I tried for hours and hours to get the system to work.  No luck.  Finally I came up with the idea of using four of my big pieces to complete the grid. 
BUYING:  Another teacher friend on the same first grade team is going to HomeDepot with me today to buy four 10' pieces of pvc 1/2" pipe.  We will cut these down to eight 4' sections with straight  pvc connectors holding them together.  We are doing this to make them more portable and storable.  The outside perimeter of the mats measures 8' x 8'.  We will also buy four elbow pvc connectors for the corners. One of the connectors will be a three way with grooves to connect the hose connection.
The white piece on the left is the pvc connector.  You need to cut off a small 2" piece of pipe and glue it inside.  This end will fit into the three-way T connector.  The hose connectors are on the right.  You will need a male and a female connector.  

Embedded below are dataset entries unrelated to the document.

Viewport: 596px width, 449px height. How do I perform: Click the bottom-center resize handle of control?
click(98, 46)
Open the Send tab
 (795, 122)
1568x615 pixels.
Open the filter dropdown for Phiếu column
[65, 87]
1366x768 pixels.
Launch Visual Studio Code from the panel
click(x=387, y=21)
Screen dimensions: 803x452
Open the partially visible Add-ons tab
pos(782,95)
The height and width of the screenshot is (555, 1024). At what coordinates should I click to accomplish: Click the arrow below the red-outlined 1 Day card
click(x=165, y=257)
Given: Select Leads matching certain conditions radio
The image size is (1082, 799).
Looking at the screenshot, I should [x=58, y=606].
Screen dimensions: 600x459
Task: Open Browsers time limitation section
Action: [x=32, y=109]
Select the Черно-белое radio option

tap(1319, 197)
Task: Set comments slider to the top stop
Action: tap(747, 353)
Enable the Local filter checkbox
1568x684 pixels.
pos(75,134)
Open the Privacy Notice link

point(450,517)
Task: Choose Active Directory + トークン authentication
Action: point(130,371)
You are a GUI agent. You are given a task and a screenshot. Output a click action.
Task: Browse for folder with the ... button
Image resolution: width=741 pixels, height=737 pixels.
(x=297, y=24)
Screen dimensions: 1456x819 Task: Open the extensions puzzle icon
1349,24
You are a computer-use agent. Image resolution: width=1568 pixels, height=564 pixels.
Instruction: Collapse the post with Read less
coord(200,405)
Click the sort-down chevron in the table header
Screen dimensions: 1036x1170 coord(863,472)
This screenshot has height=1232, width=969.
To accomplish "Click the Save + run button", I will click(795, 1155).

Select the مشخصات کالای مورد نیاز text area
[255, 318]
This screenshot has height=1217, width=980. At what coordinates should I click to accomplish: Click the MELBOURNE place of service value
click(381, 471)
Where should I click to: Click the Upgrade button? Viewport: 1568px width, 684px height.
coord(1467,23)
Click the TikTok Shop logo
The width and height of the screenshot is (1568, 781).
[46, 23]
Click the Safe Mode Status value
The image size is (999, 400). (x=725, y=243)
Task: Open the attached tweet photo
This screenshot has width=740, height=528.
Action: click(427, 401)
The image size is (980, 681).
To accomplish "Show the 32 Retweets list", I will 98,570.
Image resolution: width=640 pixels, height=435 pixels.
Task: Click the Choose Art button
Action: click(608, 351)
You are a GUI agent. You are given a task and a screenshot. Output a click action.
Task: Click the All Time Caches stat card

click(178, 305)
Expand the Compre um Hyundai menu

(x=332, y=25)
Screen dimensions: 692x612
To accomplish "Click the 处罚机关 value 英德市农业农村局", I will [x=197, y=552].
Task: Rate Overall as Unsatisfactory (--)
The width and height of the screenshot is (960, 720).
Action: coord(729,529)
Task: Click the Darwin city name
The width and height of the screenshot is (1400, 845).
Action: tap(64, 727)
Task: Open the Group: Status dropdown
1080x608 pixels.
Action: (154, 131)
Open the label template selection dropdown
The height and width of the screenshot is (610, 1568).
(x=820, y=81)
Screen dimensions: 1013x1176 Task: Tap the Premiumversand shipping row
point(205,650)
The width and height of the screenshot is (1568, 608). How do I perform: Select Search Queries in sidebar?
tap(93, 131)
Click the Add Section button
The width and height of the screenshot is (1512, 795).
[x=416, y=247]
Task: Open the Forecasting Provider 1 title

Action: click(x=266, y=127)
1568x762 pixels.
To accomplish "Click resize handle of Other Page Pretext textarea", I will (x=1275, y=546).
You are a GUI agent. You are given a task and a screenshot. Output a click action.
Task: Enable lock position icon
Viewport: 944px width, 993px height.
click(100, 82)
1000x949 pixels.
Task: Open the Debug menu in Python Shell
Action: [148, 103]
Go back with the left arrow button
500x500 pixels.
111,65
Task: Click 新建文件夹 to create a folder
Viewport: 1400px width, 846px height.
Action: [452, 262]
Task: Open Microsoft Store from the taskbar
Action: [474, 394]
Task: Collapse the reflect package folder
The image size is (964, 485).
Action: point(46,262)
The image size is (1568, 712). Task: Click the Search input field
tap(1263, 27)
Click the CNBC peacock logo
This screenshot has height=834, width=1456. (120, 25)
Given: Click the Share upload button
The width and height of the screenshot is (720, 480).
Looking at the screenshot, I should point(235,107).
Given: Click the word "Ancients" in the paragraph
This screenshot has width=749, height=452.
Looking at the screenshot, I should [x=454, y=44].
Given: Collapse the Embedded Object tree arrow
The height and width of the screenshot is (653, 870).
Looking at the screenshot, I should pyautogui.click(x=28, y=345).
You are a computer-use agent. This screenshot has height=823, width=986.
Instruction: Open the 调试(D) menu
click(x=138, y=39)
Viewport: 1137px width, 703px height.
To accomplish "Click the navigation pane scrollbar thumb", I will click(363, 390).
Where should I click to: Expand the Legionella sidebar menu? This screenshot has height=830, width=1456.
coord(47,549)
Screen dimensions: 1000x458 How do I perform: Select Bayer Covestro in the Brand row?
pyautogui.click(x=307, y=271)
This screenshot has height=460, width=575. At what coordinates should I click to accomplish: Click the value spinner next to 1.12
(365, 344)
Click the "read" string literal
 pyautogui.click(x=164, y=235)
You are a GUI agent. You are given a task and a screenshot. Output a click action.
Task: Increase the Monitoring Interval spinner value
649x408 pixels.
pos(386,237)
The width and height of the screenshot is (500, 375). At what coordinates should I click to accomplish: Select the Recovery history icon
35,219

I do not glue any other pieces together on the set, so that I can take it apart to store it.
Once the outside frame it connected, drill holes slanting into the middle 8" apart.
 MISTAKES: I just got back from my friend's house after trying to help her make the splash pad for school.   If you go to Home Depot you need a garden house adapter LFA-665 3/4 X 3/4 "(male).  You will also need a garden hose swivel pivot 3/4"  LFA-662 (female).  These two pieces are on the metal plumbings aisle, not the pvc aisle.  The white adapter above is a 3/4" one.  We had to put 3/4" to 1/2" adapter in for the 1/2"  small piece of pvc to go into. Item 437-101HC.

When we got home, her husband drilled holes that were too close together and too big.  It didn't splash up at all.  Use a 1/16" bit and only drill the holes EIGHT inches apart.  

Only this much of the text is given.